I am a thirty year old man who is romantically attracted to other men. I have lurked on this forum for awhile so allow me to define romantic before I go any further so any who answer this question are on the same page:
Romantic in this discussion shall refer to the yearning for a relationship that goes deeper than friendship but shy of the sexual aspects of a more traditional relationship. An emotional fealty that involves a sort of honoring of a special love shared by only one other and expressed in affection including: hugging, kissing, cuddling, snuggling, nuzzling, and similarly nonsexual but more than friendly activities. In all ways outside of the sexual aspects, this relationship would mirror a traditional coupling of a man and a woman in courting and marriage. Examples of this sort of relationship might include an older couple who is incapable of sexual intercourse any longer due to a medical problem but who remain together and take care of one another all the same.

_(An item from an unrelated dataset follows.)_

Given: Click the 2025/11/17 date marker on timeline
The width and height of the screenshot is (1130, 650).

I am something of a feminine soul. Not transgender, mind you - I am happy and fully accept my male body, but my heart, mind, and soul feel more like that of a female. I have always been very maternal in the way I reason and think, very instinctual in my pursuit of spirituality, naturally very doting, and more intuitive than I am logical. Part of this is that I also have always longed for a special someone - the problem obviously being that my special someone will be another guy. I am not in a relationship and have never been with another man, despite my age. I ignored it, shoved it down, and basically focused on other things but the longing and loneliness have become quite overwhelming. While I shall not seek another, I am open to meeting someone special if that is where fate leads me, so to speak. I am also interested in reconnecting to my childhood faith, however, and still hold to the idea of absolute morality. I pray for the intercession of saints here and there as well. So I find myself at an impasse.

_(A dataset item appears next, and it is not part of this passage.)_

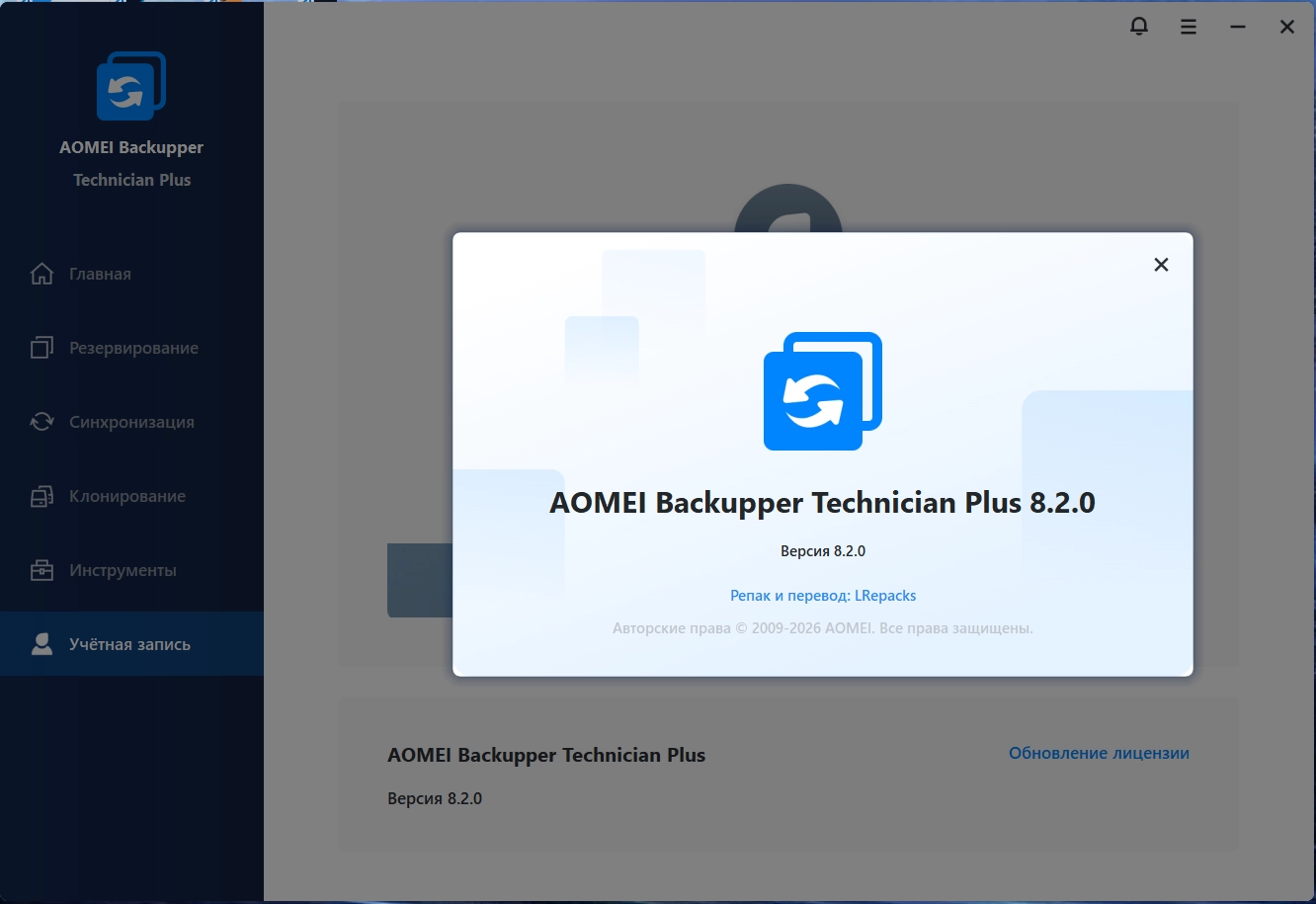Click the Синхронизация circular arrows icon

click(x=41, y=422)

I understand priests give it up these sorts of relationships, but if I were heteroromantic I would not be a priest - I am not cut out for that sort of thing. This is a deep longing and not just mere fancy or lust. As such, I would be interested in seeking a chaste romantic (by *my *definition) relationship with another man. Is this possible or am I destined for hell, so to speak?
Note: I did search and find a similar question asked recently but it was very impersonally asked and the conversation devolved into an argument over the semantics behind the word “couple” among other things. As such I felt a more limited discussion was in order; one where I set definitions so as not to create any room for needless semantic arguments. No offense if you enjoyed or were a part of that thread, though - this is much more than a mere hypothetical to me so I feel compelled to ask in a more focused and directed way. It is an issue that does weigh on me and not merely a matter of philosophical whimsy, you understand.